In Dog We Trust

 

I think he looks a whole lot more Judicial than some Judges I have seen

In 1966 the United States Supreme Court decided Miranda v Arizona (full case cite below). By the time I came along in 1976, Miranda cops carried “Miranda Rights Cards” (SAPD form 66-E) I still have and carry the Miranda Rights Card I picked up in the police academy, all those years ago. I used to could read it without glasses, no longer the six-point font defeats even my bifocals.

Miranda specified that suspects had: the right to remain silent, they didn’t have to talk with police and could have a lawyer present to represent them should they decide to talk. If they couldn’t hire a lawyer, one would be appointed for them now, or at any other time. The suspect could invoke his rights at any stage of the proceedings.

I have always maintained that while Miranda was good law, it was lousy psychology. Like Ron White said, “I may have had the right to remain silent, but I didn’t have the ability.”

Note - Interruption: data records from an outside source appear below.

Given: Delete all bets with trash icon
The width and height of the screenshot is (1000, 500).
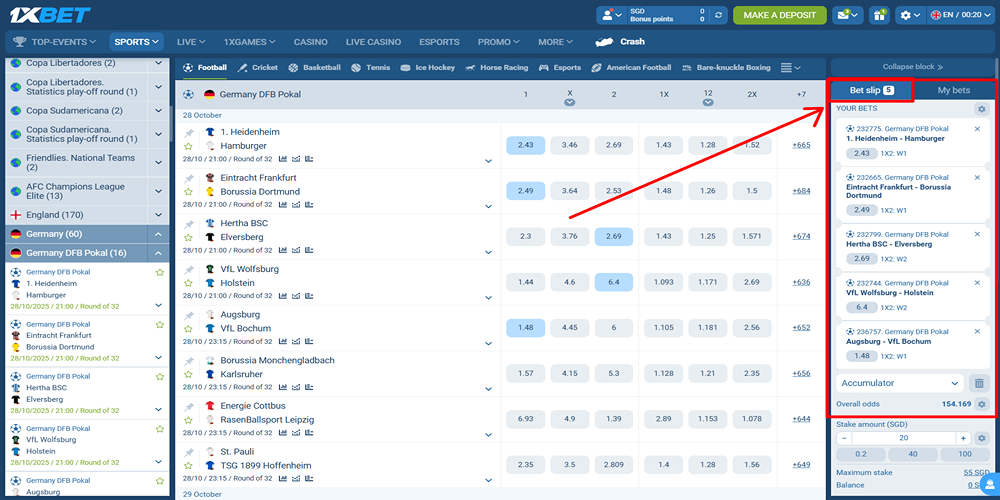Looking at the screenshot, I should (979, 383).
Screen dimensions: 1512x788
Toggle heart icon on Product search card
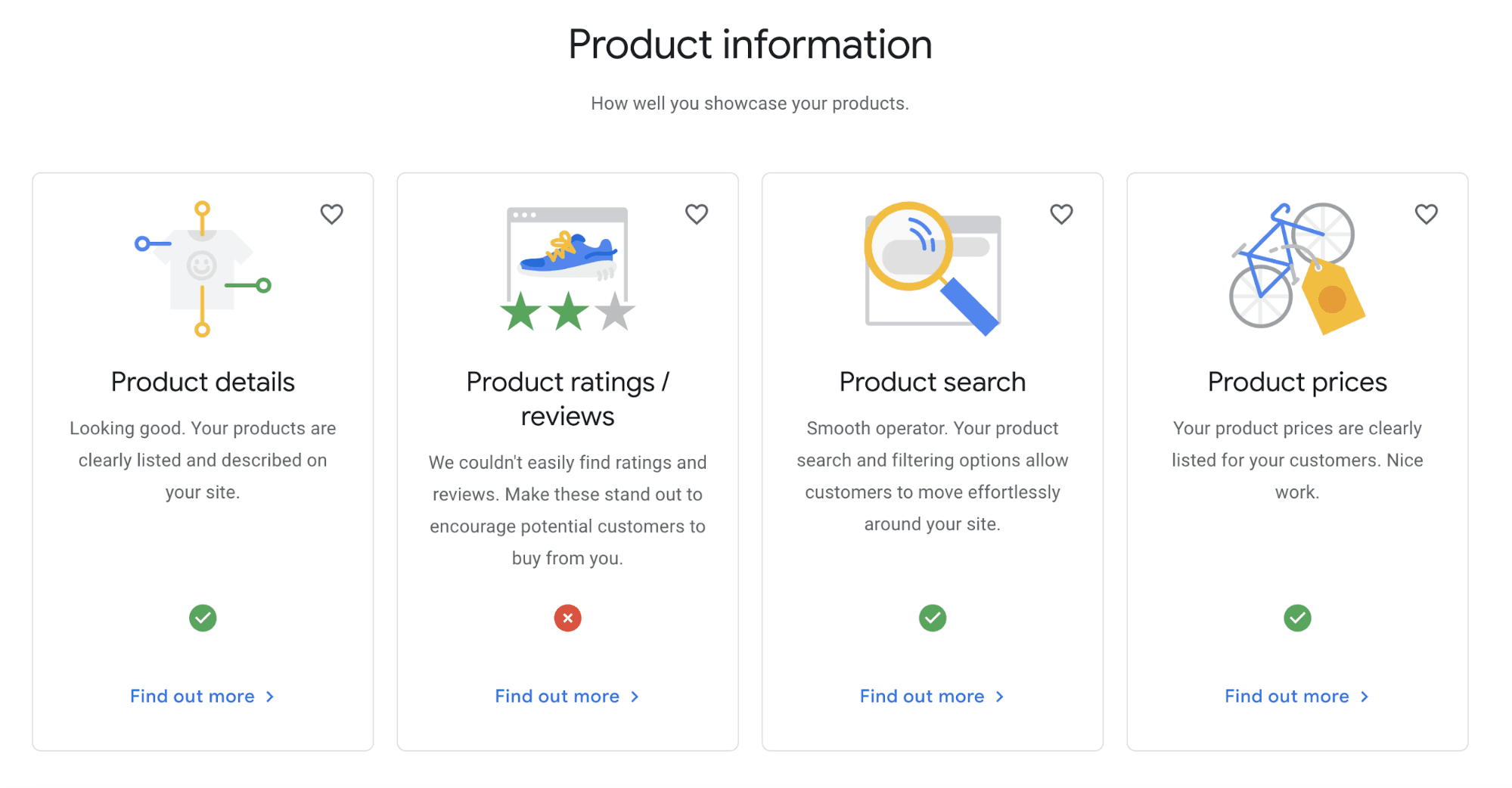pos(1061,214)
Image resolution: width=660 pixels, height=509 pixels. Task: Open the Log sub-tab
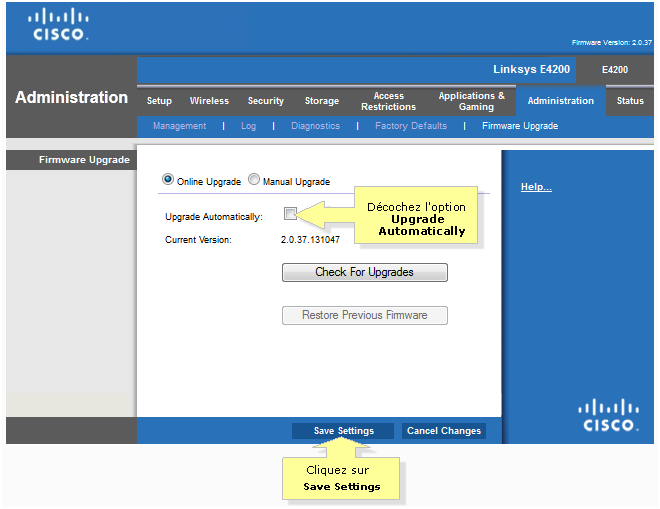pyautogui.click(x=248, y=126)
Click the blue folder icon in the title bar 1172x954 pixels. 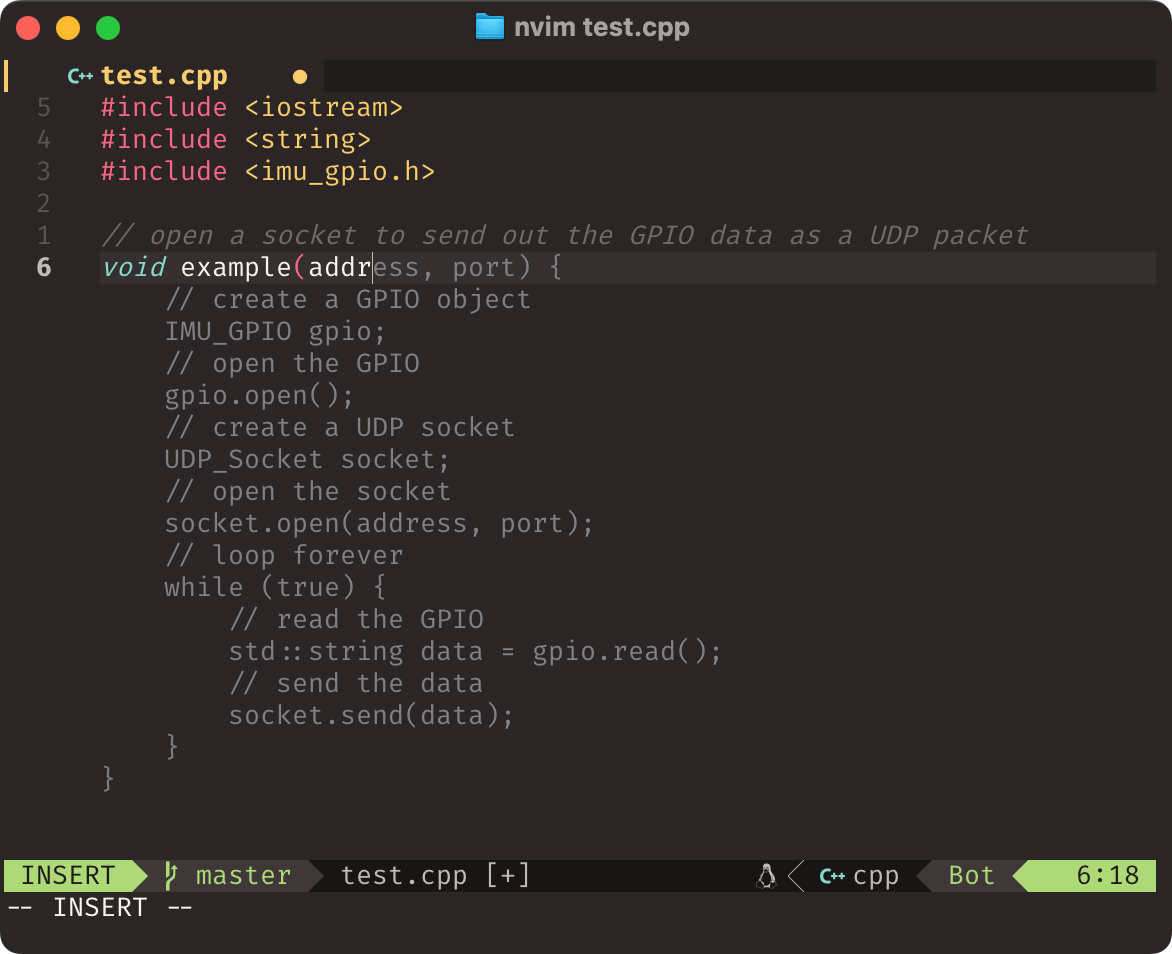coord(489,27)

I was somewhat surprised to see that Popehat had a new post on a recent Miranda style decision  Obligatory-ask-lawyer-dog-invoking-right-counsel-post/. 

Here are the facts, you decide Warren Demesme, then 22, was being interrogated by New Orleans police in October 2015 after two young girls claimed he had sexually assaulted them. 

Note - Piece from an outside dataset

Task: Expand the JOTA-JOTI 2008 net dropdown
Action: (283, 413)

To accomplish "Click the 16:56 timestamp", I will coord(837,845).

The cops continued their interrogation, and Demesme eventually gave it up and made incriminating statements that led to his conviction. Warren then appealed claiming that he had invoked his right to counsel before the incriminating statements were made and the questioning should have stopped. “This is how I feel, if y’all think I did it, I know that I didn’t do it so why don’t you just give me a lawyer dog ’cause this is not what’s up.”

By a 6-1 vote, the Louisiana Supreme Court refused to hear his appeal. How come? Only one justice, Crichton, was willing to explain his reasoning. It’s a doozy.

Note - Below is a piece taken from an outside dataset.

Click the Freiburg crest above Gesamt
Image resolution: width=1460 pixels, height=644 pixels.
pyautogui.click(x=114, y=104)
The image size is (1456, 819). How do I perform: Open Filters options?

As this Court has written, “[i]f a suspect makes a reference to an attorney that is ambiguous or equivocal in that a reasonable police officer in light of the circumstances would have understood only that the suspect might be invoking his right to counsel, the cessation of questioning is not required.” State v. Payne, 2001-3196, p. 10 (La. 12/4/02), 833 So.2d 927, 935 (citations omitted and emphasis in original); see also Davis v. United States, 512 U.S. 452, 462, 114 S.Ct. 2350, 2357, 129 L.Ed.2d 362 (1994) (agreeing with the lower courts’ conclusion that the statement “[m]aybe I should talk to a lawyer” is not an unambiguous request for a lawyer). In my view, the defendant’s ambiguous and equivocal reference to a “lawyer dog” does not constitute an invocation of counsel that warrants termination of the interview and does not violate Edwards v. Arizona, 451 U.S. 477, 101 S.Ct. 1880, 68 L.Ed.2d 378 (1981).

Is that it? Does this whole case hang on a comma and ebonics?

“Give me a lawyer dog (dawg)” or “Give me a lawyer, Dawg (Dude, Mister, guy, officer)

The rest of the court upheld the conviction but did not give a reason. Popehat speculates that the court may have decided that the request for an attorney was conditional and therefore not unequivocal and did not meet the standard necessary to invoke counsel.

Who said Judges don’t have a sense of humor?